Monday, April 16, 2018

An interesting discussion here between me, Amy Joyce, and the Wizard:

Amy Joyce:

It's interesting that on Friday Oswald said in the hallways "I don't know what this is all about", and "they're taking me in because I lived in the Soviet Union."

At first, it seemed he was confused about getting picked up and thought the police assumed he was politically biased, and that's why he was a suspect.  But on Saturday, when they started to show him "evidence", Oswald began to realize that he must have been set up - otherwise that "evidence" wouldn't exist. I think it was the backyard photos and Hidell identification because it wasn't until Saturday that Oswald was questioned about anything that he knew was fake.  

Isn't it strange that as far as we know Oswald wasn't questioned about Officer Tippit, yet that's why he was supposedly arrested? They didn't even take a paraffin test until after Oswald was arraigned for Tippit's murder. He doesn't even realize that he was being brought in for the murder of Tippit, which was the reason the PD said they arrested him.  

Brewer said that he saw Oswald acting suspicious just entering the theater and thought he might be responsible for Tippit's murder, which he had just learned about from the radio.  

I listened to all of the KLIF, local radio broadcast from that afternoon.  It was 1:45 pm that they announced JFK had died from his injuries (at 1:54:50 or the 1 hour, 54 min and 50 second, mark of the video).  At no point prior to that was it announced that an officer had been shot/killed in Oak Cliff, which was the reason Brewer said he was concerned about Oswald and followed him into the theater.  Maybe it was announced on a different station but I can't find it. I listened to the beginning of some others too. If it wasn't on the radio, Brewer must be lying.

The Wizard:

Brewer is the most dubious of dubious witnesses.

Note how casually Oswald says that they are (just) taking him in because he lived in the Soviet Union. The penny had not dropped at that point, despite everything that happened at the Texas Theater.

Ralph Cinque:

I think that Oswald figured that they must have gotten his name off some data-list- because of his defection to the Soviet Union. And he probably thought that because he had friends in American Intelligence (at least, he thought he did) that the thing was going to get cleared up, and sooner rather than later. 

Now, take a look at this which is the moments before they entered Fritz' office for the Saturday evening interrogation. There is a festive attitude in the hallways. Someone says, "There he is, Lee Oswald." And it was said like he was the guest of honor at a party. Notice how nobody, not the cops and not the reporters, show the slightest concern that he is a mad dog killer. This is where Oswald goes up to Bookhout in the hall and asks, "So, what have you got against Broby?" It is the only time that Oswald initiated a conversation with anyone. But, I also want you to notice that he walked over to Bookhout. He was doing the steering. Presumably, a detective had his arm, but that detective let him go over and talk to Bookhout. 

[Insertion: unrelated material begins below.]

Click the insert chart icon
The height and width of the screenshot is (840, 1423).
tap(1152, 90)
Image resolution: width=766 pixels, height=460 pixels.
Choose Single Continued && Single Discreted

What this tells me is that at this point, it was all chummy. And it was that evening, 5 hours later, that Oswald tried to call John Hurt in North Carolina. I have to think that he told them, "Look, I'm connected with U.S. Intelligence, and they will vouch for me. They'll tell you that I couldn't have shot anybody. I am going to contact an agent in North Carolina." Of course, they wouldn't let the call go through. And I think it played a role in the urgency to kill Oswald because what if he had reached an intelligence agent who would vouch for him? Then, the shit would have hit the fan. 

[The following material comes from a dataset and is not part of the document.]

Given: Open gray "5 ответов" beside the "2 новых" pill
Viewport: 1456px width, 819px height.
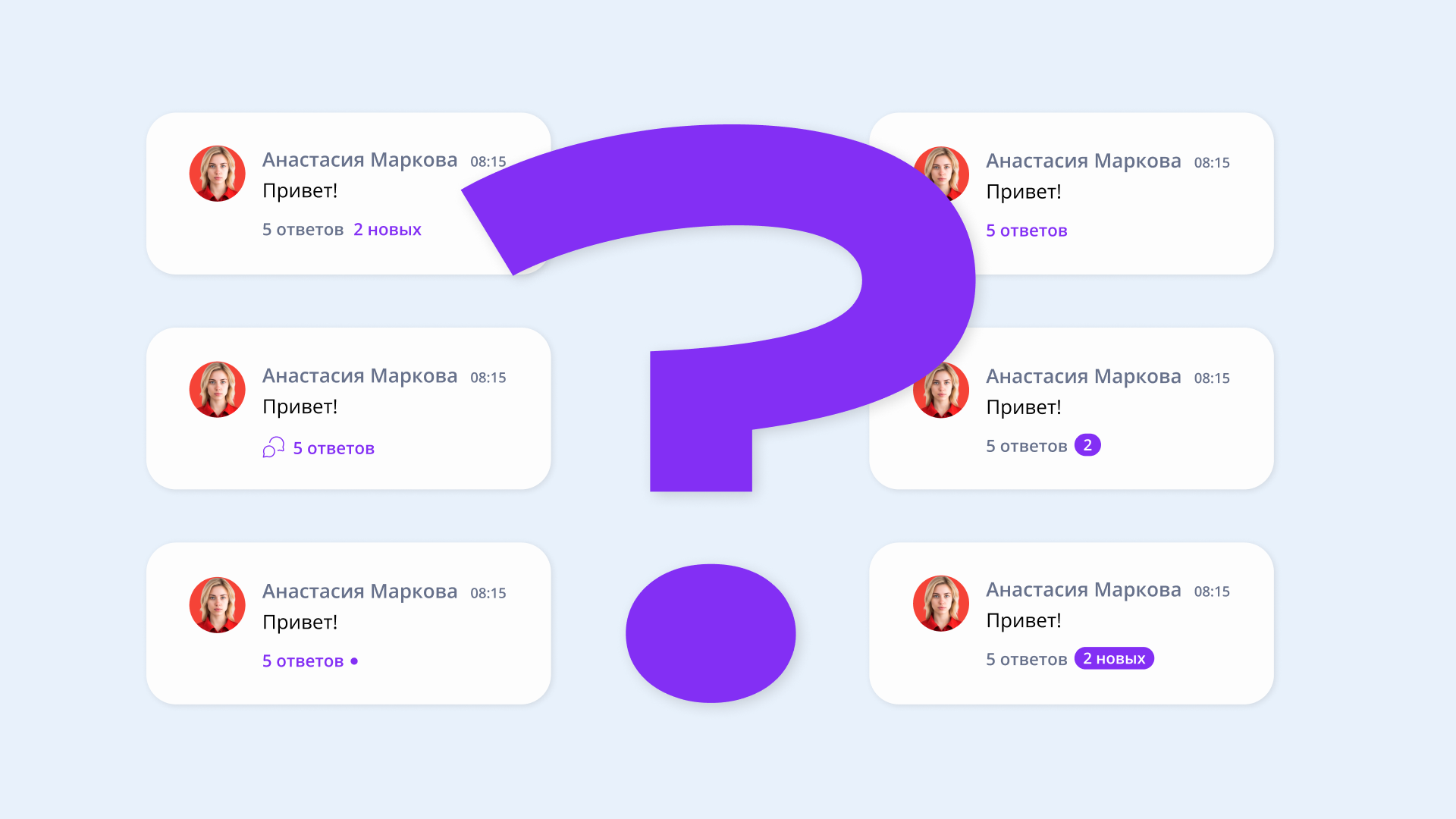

But, the chumminess so evident in this video tells me that conditions were right for them to approach Oswald about participating in the ruse on Sunday. "We're going to get you out of this Lee, but we just have to call off the dogs by feigning your death. This way, they won't come gunning for you." 

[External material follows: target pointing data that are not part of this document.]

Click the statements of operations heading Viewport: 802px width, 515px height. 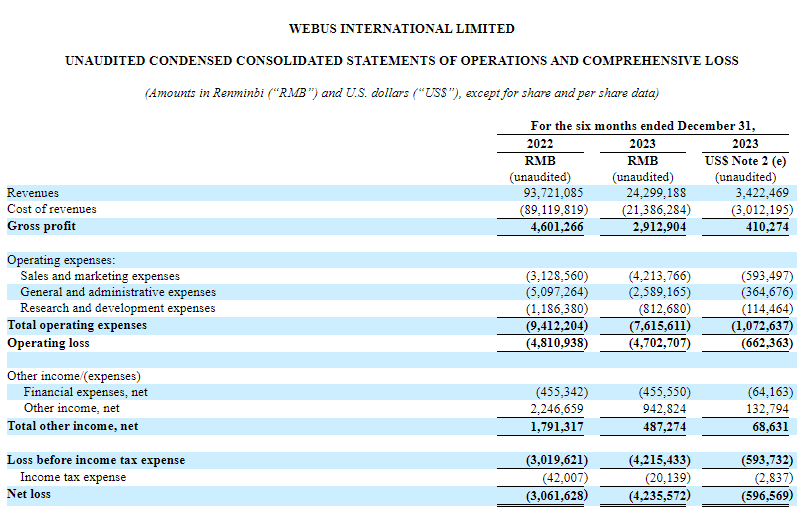click(x=401, y=61)
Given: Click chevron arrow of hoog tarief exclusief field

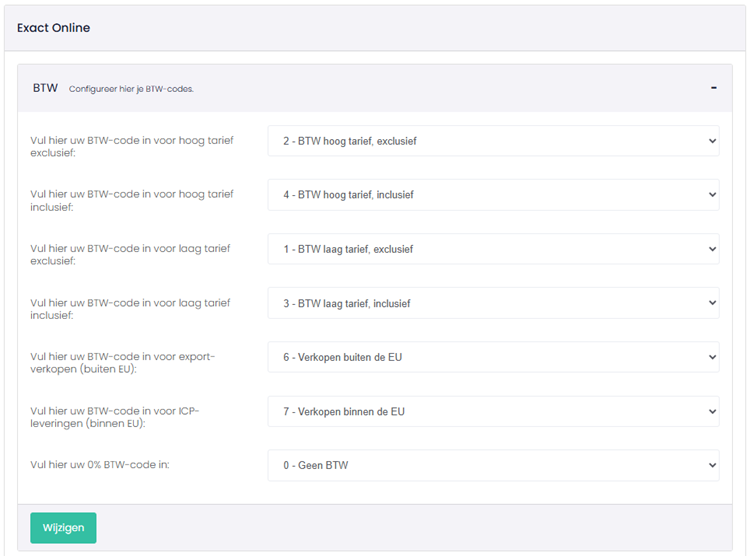Looking at the screenshot, I should (712, 141).
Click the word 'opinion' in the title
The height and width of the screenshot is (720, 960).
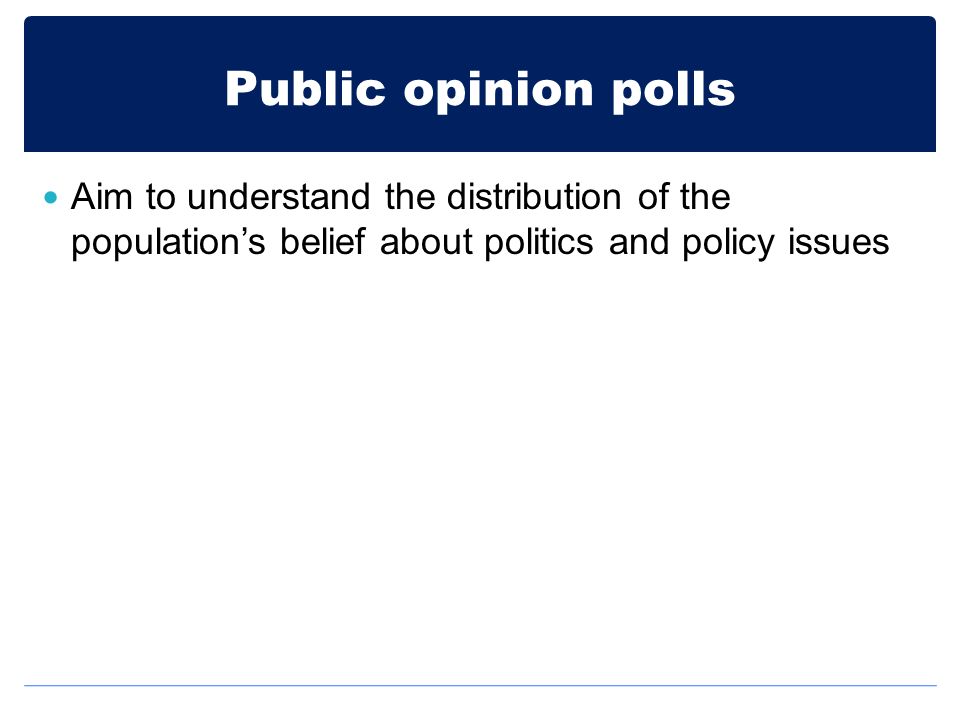coord(498,91)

So, when did they set it up with Oswald? Probably on Sunday morning. At that point, he must have believed that they believed him. And I bet  you that Bookhout in particular hammed it up with the friendliness and trust. 

About Tippit's murder, I find it glaringly strange that we were never told Oswald's alibi for the Tippit murder. Nor were we ever told what he said about how he got to the Texas Theater. Oswald wouldn't have withheld it. Whatever he told them must have been extremely exonerating- of him.